Actualités :: Crise ivoirienne : Hermann Yaméogo fustige l’attitude de la France

Le Président de l’UNDD, Hermann Yaméogo a accordé récemment une interview au quotidien ivoirien "L’Intelligent d’Abidjan". Crise ivoirienne, sommet de la Francophonie, voyage à Londres.. Voici ce qu’en pense le député burkinabè.

Quelle est la position de l’UNDD et la votre par rapport à l’attaque de l’armée française...?

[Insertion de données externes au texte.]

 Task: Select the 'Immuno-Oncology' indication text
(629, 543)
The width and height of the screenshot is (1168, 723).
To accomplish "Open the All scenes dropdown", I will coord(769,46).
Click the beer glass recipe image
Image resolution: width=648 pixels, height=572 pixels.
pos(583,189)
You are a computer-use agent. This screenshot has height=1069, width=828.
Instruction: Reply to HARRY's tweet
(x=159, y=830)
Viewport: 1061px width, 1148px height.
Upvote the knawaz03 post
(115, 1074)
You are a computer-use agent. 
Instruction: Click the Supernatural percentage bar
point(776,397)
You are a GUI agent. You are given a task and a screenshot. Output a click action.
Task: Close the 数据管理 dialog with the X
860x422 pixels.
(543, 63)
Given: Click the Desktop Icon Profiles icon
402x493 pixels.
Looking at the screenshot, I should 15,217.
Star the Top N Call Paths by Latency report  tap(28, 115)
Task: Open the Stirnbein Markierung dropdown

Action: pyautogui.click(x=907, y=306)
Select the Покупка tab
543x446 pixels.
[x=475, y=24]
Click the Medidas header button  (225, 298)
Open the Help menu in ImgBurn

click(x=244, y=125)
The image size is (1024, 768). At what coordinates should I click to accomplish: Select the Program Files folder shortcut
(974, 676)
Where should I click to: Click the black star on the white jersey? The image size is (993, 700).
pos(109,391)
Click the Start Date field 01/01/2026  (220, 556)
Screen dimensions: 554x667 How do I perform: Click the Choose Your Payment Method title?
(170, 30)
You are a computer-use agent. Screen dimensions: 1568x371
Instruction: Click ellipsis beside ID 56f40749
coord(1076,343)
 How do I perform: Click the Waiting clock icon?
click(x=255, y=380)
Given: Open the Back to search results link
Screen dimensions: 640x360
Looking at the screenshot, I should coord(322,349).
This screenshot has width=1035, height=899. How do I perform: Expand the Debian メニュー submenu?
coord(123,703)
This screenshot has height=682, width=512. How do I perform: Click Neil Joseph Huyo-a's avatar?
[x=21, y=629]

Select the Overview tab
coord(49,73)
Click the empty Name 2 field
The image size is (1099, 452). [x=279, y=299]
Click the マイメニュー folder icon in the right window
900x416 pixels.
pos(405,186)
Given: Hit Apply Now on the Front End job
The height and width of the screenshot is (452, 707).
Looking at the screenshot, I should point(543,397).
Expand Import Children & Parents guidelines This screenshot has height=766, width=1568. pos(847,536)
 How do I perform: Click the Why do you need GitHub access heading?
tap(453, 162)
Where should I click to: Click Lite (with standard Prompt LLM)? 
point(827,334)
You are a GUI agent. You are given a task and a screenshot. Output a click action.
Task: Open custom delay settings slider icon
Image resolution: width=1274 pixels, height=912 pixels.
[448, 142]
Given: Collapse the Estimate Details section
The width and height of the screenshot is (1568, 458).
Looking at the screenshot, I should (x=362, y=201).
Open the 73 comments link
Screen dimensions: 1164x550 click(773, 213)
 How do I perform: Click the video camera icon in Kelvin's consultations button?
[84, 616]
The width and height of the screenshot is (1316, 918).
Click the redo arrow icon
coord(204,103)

La réponse de mon parti, c’est que cette attaque s’est faite sans base légale et de façon disproportionnée. La France n’a pas eu un mandat des Nations Unies pour intervenir. Par ailleurs le principe de la légitime défense invoqué trouve difficilement à s’appliquer dans le cas d’espèce.

Le président Chirac a pris sa décision sur un coup de sang, sans consulter l’Assemblée Nationale française ni la classe politique comme il avait pris l’habitude de le faire dans l’affaire irakienne et des deux journalistes français retenus en otage en Irak. En agissant dans l’instantanée, il a donné le sentiment que l’attaque de la cible Licorne était une aubaine pour enrayer la reconquête du Nord de la Cote d’Ivoire quasiment acquise depuis le lancement de l’opération “Dignité”. Mon point de vue, c’est qu’il ne peut pas exister un digne fils de l’Afrique qui ne s’émeuve de la brutalité de la réaction française.

Tirer sur des populations composées de jeunes, de femmes qui marchaient sans arme pour défendre leur liberté, c’est de mon point de vue un acte de guerre injuste avec des conséquences très graves ; non seulement les faits qui ont été relevés à l’encontre de la force Licorne peuvent être qualifiés de crime de guerre et ressortir de la compétence des tribunaux internationaux, mais aussi la force Licorne ne peut plus être une force impartiale. Il faudra de mon point de vue penser à lui substituer des forces de l’UA venant de pays en dehors de la région Ouest-Africaine, ou de forces multilatérales composées de pays qui n’ont pas de passé colonial.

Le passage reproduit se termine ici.